Pacific Flathead Borers are on the Move - West Coast Nut





Pacific Flathead Borers are on the Move

By Cecilia Parsons Associate Editor
Published: July 1, 2019
Hazelnut Trees. Photo courtesy of Kathy Coatney.

Oregon hazelnut growers and farm managers have been notified that Pacific flathead borer (PFB) emergence is underway. Nik Wiman, extension orchard specialist and researcher at Oregon State University said over the past two years emergence has gone from the last week of May/first week of June through mid August.

Hazelnut growers have a number of viable management strategies for this pest in new plantings, he said.

One strategy is to maintain a contact insecticide residue during the flight period, which lasts until mid August. This residue will knock out adults and eggs. A second strategy is to apply systemic materials that may kill adults that feed on foliage, but primarily work by killing larvae as they bore into the trees’ cambium layer.

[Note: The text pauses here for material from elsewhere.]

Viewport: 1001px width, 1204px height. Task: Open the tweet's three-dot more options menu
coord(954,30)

Wiman said the best strategy is to maintain optimum tree health including care to avoid trunk wounds, prevent of sunburn, irrigate to tree needs and control weeds. Stressed

trees are targets for borers and growers should scout for signs of stress.

It is also important to remove infested trees, as they are a source of new generations of PFB. Cut or diseased trees should be removed from the orchard.

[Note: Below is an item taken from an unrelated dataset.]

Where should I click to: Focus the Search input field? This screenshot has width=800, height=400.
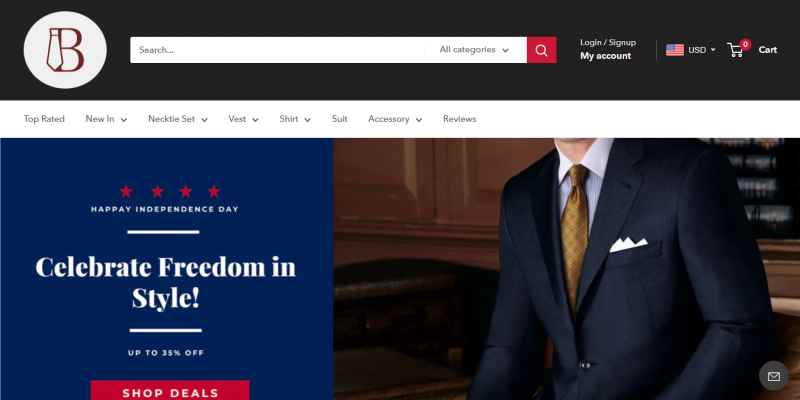277,50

Newly planted hazelnut acreage became the target of the Pacific flatheaded borer several years ago. Damage by this destructive beetle came to light two years ago as acreage was expanding.

Wiman said PFB is not a threat to mature trees, but will kill young trees. Populations of this pest are higher in foothill regions and orchards planted adjacent to forested areas seem to have more PFB infestations. Drought and water stress are also linked to PFB infestations.

Adult PFB are a quarter to nearly a half-inch in length, and are bronze or metallic in color. They are destructive in the larval stage. Female PFB lay their eggs in weak points of the tree. Sunburn, pruning wounds or cracks in the bark leave openings for egg laying.

Chemical control of PFB is difficult because the damage is done under the bark. Pesticide applications can prevent additional infestations, but do not affect the larvae already tunneling into the tree. Larvae may feed in one area and their tunnels can resemble a spiral as they girdle the tree and affect water uptake as cankers form at feeding sites and block nutrient and water delivery.

Wiman said some new registrations would be available this year to combat PFB, but not in time for this flight.